In a series of previous studies, we have shown specific effects of various peptides after repetitive i.v. administration on sleep-EEG in humans (Steiger and Holsboer, 1997). We argued that these changes represent the direct central effects of these peptides. From our present data, we also suggest that a single s.c. injection of octreotide is capable of exerting direct effects on CNS regulation. We suggest that SRIF participates in human sleep regulation as a sleep-impairing factor. GHRH and SRIF appear to exert opposite regulatory effects on pituitary GH release and, at least in male subjects, on sleep as well. A reciprocal interaction of GHRH and corticotropin-releasing hormone (CRH) in the regulation of sleep–endocrine activity is well established (for review see Steiger, 2002).
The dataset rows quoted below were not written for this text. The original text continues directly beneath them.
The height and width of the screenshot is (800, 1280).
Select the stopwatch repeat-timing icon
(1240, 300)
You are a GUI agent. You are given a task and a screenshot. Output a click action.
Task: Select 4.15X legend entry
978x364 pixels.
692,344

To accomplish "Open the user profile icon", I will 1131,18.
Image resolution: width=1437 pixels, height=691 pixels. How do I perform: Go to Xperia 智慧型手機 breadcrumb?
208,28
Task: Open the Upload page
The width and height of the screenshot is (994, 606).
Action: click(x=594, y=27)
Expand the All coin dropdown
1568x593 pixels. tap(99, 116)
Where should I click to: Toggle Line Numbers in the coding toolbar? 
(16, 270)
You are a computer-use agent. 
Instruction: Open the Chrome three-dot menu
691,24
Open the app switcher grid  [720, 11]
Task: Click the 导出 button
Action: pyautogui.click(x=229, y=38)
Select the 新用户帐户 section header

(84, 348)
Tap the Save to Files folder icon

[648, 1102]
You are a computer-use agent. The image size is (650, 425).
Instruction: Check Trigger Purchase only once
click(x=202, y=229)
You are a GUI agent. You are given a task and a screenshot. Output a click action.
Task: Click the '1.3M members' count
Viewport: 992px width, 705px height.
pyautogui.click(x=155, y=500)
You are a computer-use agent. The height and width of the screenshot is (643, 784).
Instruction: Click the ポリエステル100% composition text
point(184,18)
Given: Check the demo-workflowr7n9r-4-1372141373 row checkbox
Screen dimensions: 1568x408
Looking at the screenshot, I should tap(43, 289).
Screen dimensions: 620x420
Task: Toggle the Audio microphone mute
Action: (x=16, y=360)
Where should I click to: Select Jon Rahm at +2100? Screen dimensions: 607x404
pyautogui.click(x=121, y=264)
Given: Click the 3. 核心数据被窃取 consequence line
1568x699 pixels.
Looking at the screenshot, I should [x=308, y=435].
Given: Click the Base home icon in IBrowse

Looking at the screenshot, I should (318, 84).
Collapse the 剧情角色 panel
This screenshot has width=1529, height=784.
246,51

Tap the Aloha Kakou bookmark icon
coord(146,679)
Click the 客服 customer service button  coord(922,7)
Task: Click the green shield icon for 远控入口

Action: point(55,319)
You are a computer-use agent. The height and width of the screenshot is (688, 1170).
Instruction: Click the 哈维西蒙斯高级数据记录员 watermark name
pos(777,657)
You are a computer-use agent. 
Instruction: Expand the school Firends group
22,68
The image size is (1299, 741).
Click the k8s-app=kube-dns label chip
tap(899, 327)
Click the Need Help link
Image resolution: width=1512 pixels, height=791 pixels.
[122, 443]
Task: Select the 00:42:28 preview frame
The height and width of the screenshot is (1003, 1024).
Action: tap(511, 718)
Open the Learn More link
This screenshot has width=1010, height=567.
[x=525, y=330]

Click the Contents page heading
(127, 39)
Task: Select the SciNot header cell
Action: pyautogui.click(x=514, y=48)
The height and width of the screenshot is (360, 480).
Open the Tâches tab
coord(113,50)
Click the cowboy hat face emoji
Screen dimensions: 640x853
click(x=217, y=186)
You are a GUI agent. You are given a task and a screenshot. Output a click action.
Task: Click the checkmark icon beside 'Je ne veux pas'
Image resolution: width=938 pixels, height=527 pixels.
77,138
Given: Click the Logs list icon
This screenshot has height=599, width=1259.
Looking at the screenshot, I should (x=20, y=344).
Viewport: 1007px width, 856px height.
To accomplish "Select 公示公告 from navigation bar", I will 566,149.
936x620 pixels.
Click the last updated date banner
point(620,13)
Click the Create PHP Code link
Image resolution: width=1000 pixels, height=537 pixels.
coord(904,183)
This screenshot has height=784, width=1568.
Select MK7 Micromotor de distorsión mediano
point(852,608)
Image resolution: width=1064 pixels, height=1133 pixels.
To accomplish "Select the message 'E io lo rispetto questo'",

A synergism of SRIF and CRH in impairing sleep and enhancing vigilance appears likely. Besides, CRH SRIF may contribute to the changes of sleep–endocrine activity during depression and aging. The latter hypothesis is supported by our finding that the SRIF antagonist arginine enhances SWS in elderly subjects (Steiger et al, 2002). The role of peptides in sleep regulation in women needs further clarification since most studies in this field were performed in men and in male laboratory animals. A sexual dimorphism was observed in the sleep–endocrine effects of GHRH (Antonijevic et al, 2000a, 2000b).